Thursday, April 4, 2013

The Power and Pressure of Nostalgia

Nostalgia in advertising can be very powerful. People want to relive their glory days, or re-experience their carefree childhoods, or re-feel the time they first rode a bike, fell in love, watched their children's first steps. When a brand is able to successfully tap into consumers' pasts and stir up these joyful memories, it can influence them to purchase a product in order to bring back that joy.



I recently came across this ad for Internet Explorer 10 that is marketed directly to my age group and demographic. Watching the ad brought a huge, goofy grin to my face as I remembered my own childhood experiences with each item mentioned. I think this is an extremely successful use of nostalgia in advertising, but that might be because it is so clearly based around my own childhood memories. Nostalgia is a very personalized form of advertising, which is an advantage since it makes consumers feel something near to their own hearts, but it can also be a disadvantage because it must focus on a very specific demographic to have the most impact. Still, if a nostalgic ad can make you relive joyful memories, it's done its job.

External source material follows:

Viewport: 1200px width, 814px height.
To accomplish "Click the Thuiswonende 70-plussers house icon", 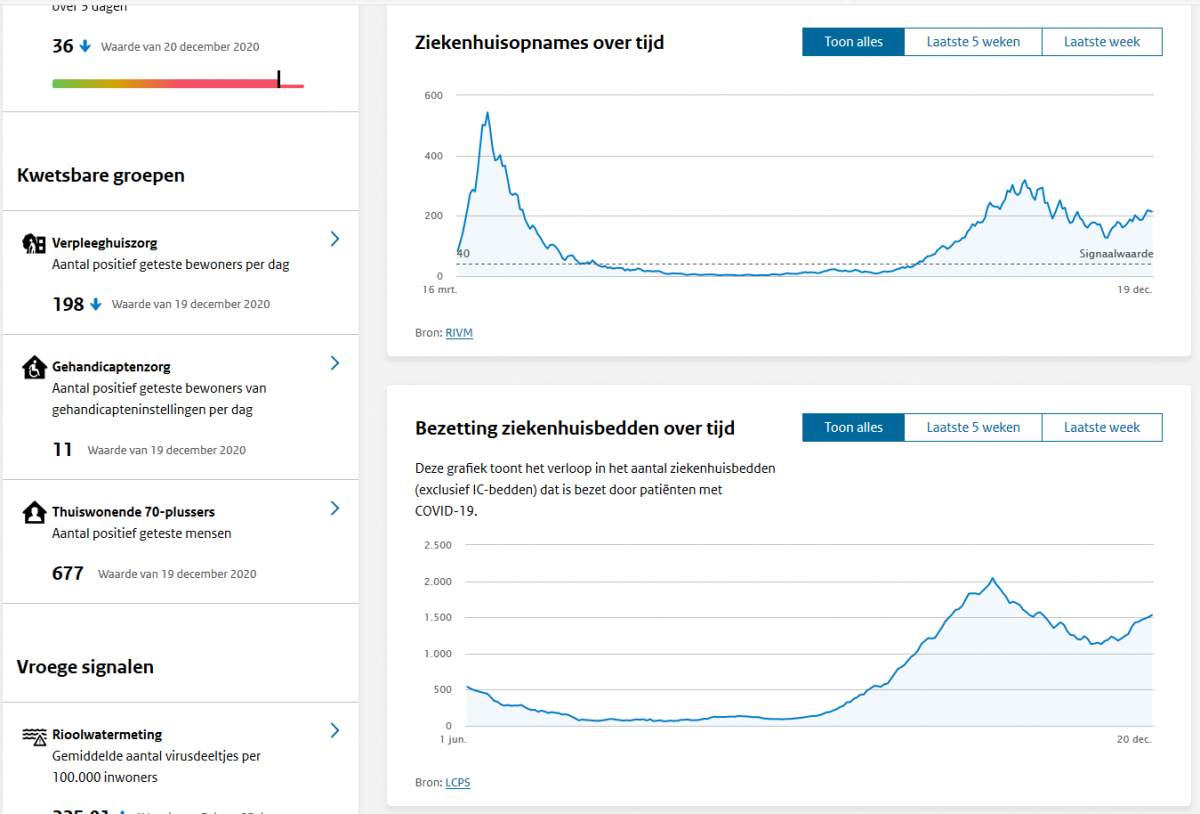I will pyautogui.click(x=34, y=513).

However, this works in the opposite direction, too. People want to forget the pain they've felt in their pasts. When nostalgia in advertising goes awry, it stirs up traumatic memories and can avert consumers' attention from that brand entirely. This is another result of nostalgia's personalization, because what brings up happy memories for one person can bring up sad memories for another.

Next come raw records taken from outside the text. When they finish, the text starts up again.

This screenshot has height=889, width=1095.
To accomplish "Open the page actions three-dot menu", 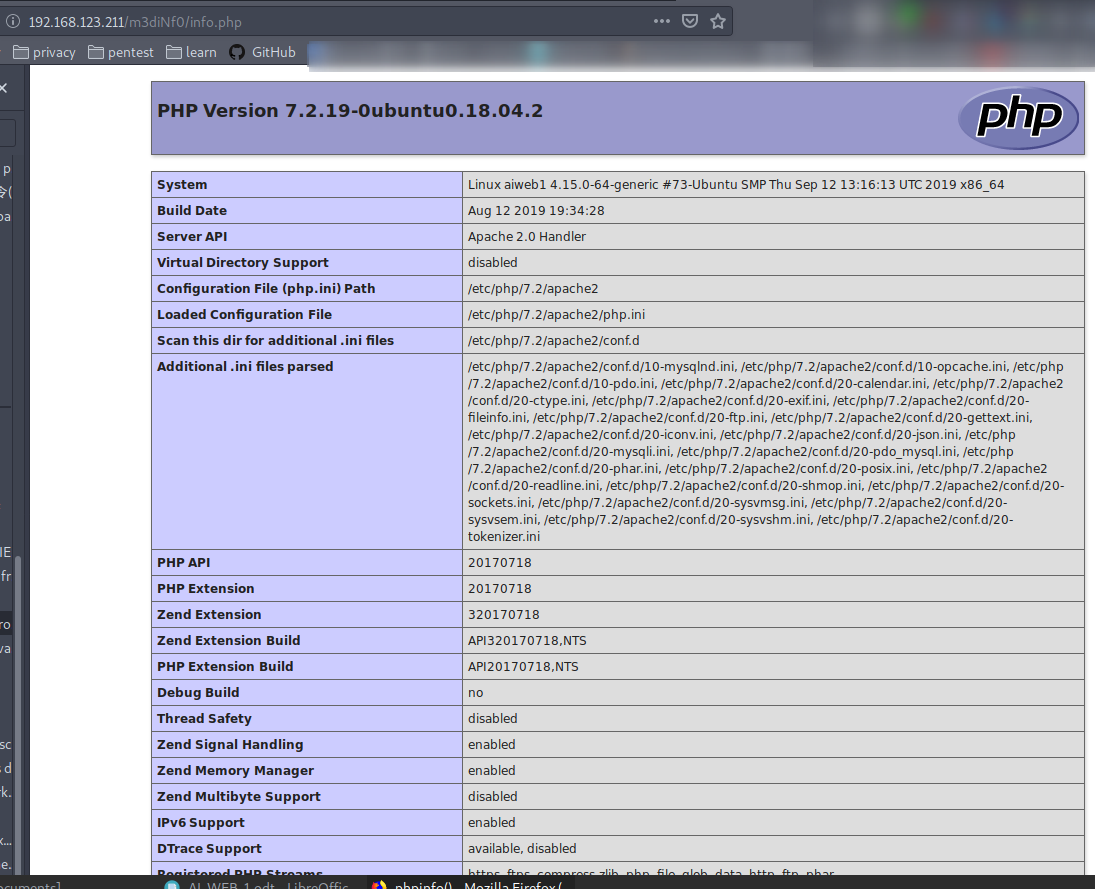I will click(x=662, y=21).
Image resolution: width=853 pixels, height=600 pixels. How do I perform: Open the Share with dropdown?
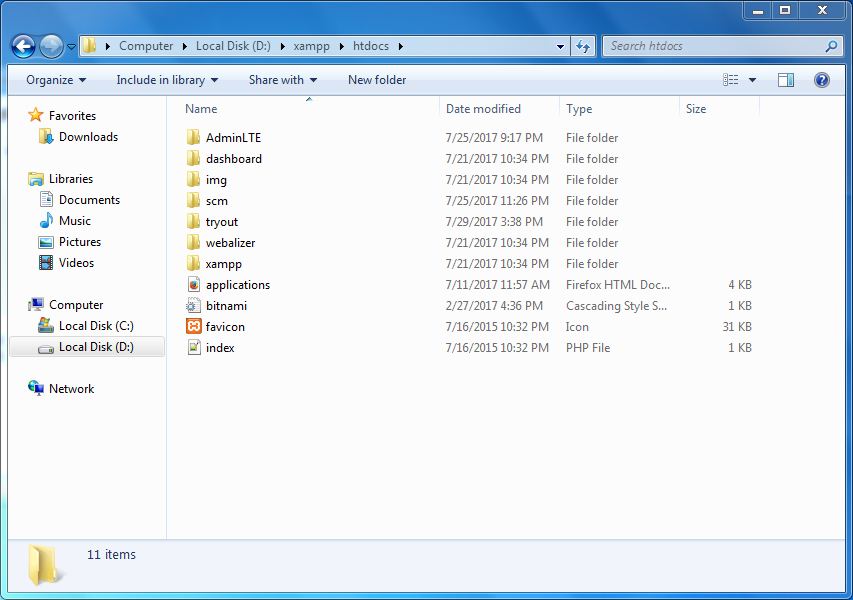tap(282, 80)
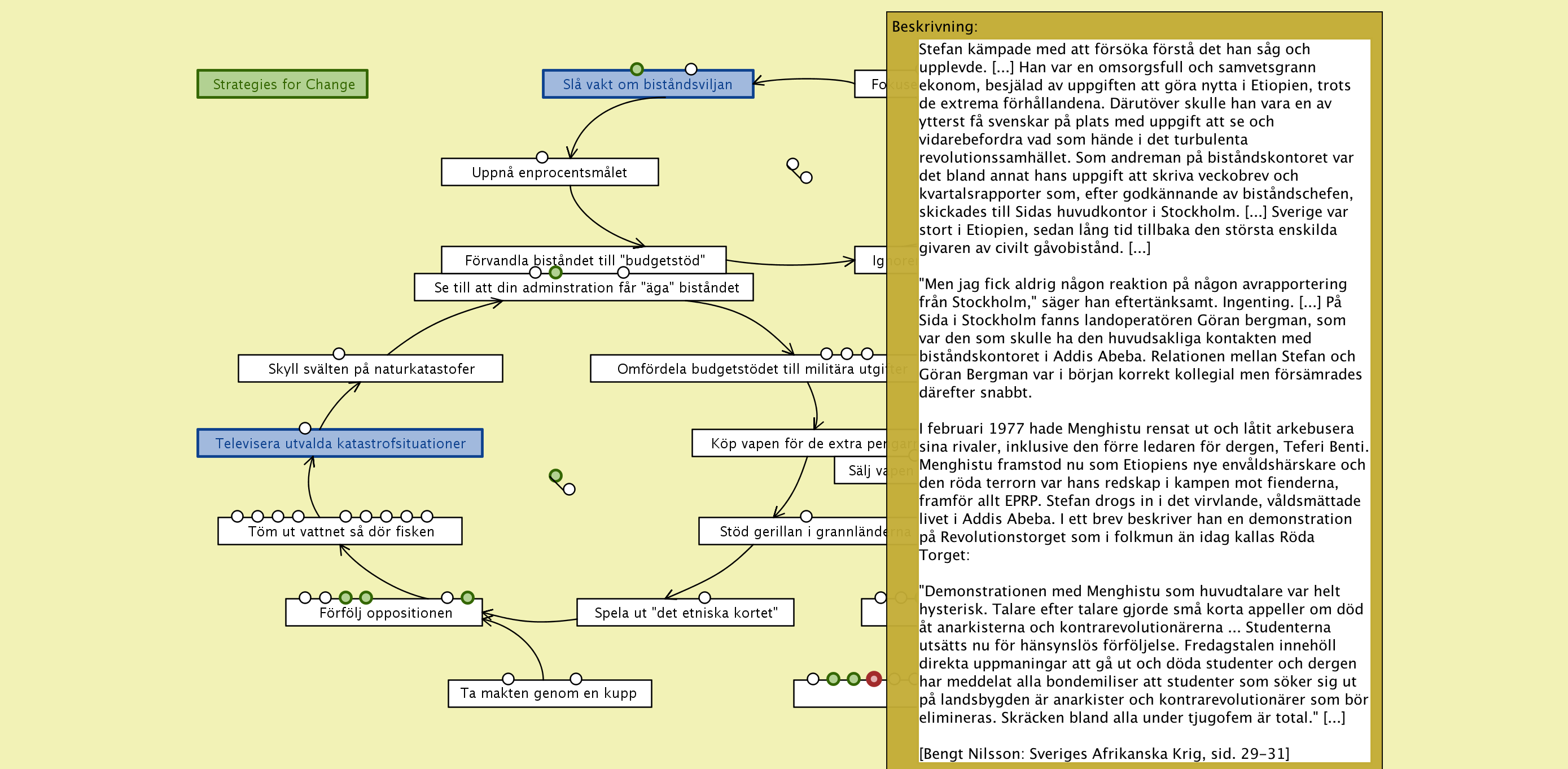1568x769 pixels.
Task: Click green marker on Slå vakt om biståndsviljan
Action: (x=637, y=69)
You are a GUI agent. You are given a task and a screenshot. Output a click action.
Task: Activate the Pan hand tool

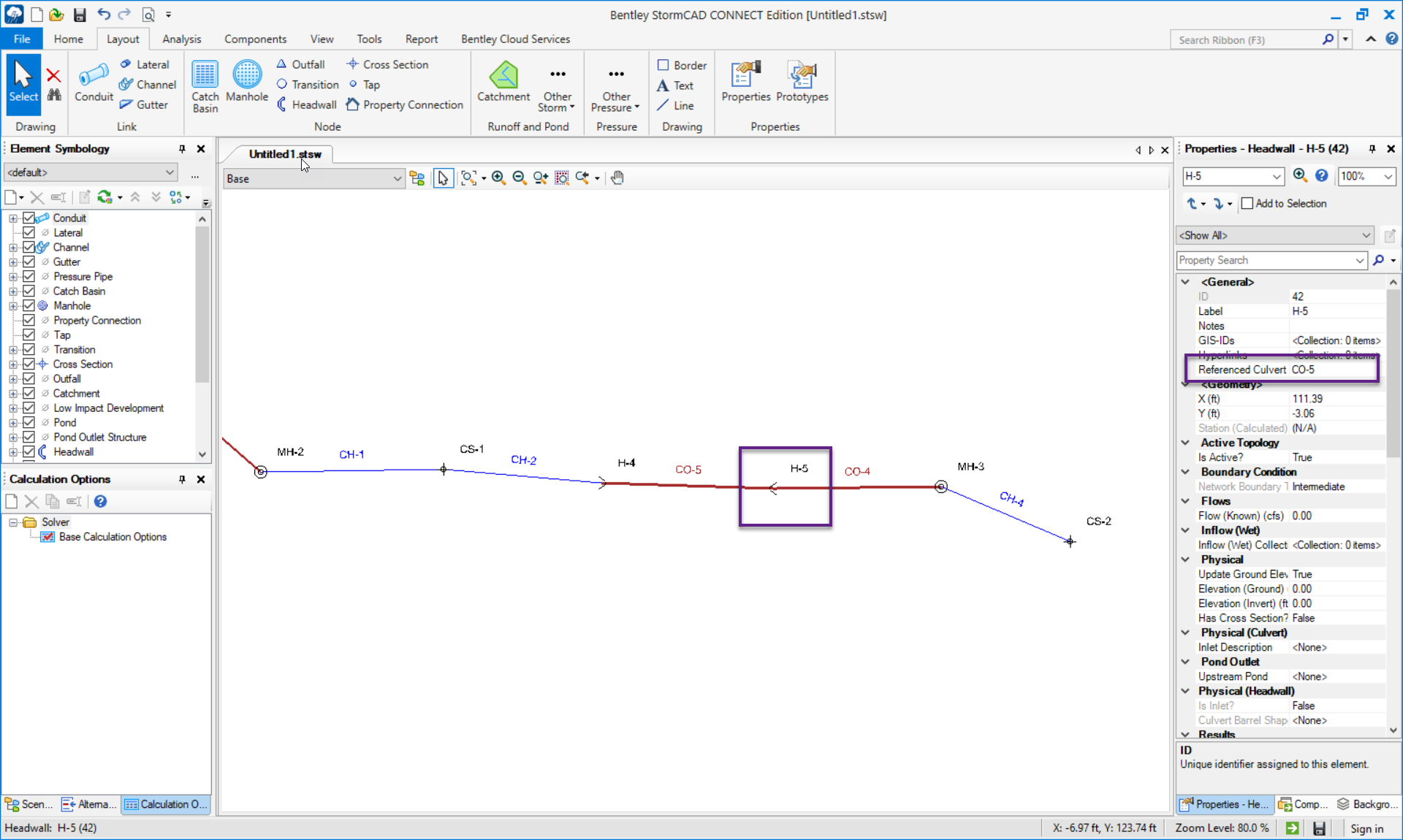click(x=617, y=178)
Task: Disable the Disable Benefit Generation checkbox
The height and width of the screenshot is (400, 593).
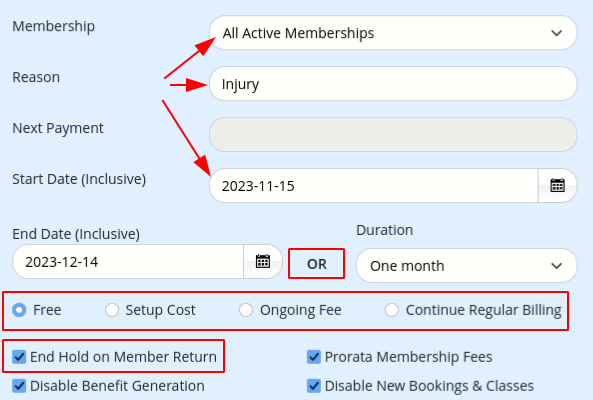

This ad for Dodge Ram trucks debuted at the 2013 Super Bowl, and was even voted the best Super Bowl spot of the year by YouTube's Ad Blitz competition. I can absolutely see how it appeals to the memories of an older demographic of Americans. I find it to be a very raw and even beautiful remembrance of traditional farm life, which is an important part of countless Americans' identities. But, on a personal level, it reminds me of my father's stories of growing up on a farm in Upstate New York. As a child and teenager, he was overworked and not paid as the youngest of seven on an operating dairy farm. And at age five, a farm mishap left him in a body cast for six months. These stories make me extremely sad as I think about my father in pain, and thus, watching this ad stirs up that sympathy inside and makes me sad, rather than proud.

Nostalgia is undoubtedly a powerful advertising tool. When it's used successfully, it brings a new level of personalization and warmth to a brand identity. But there are many brands that fail to realize the full power of nostalgia. I think this is largely the fault of new brands that have no history or backstory for people to relate to, or even brands introducing innovative new products that are meant to "be the future." There's a great deal of pressure on brands that use nostalgia to keep the memories light and the shadows hidden. When nostalgia works, it really works; when it fails, it really fails.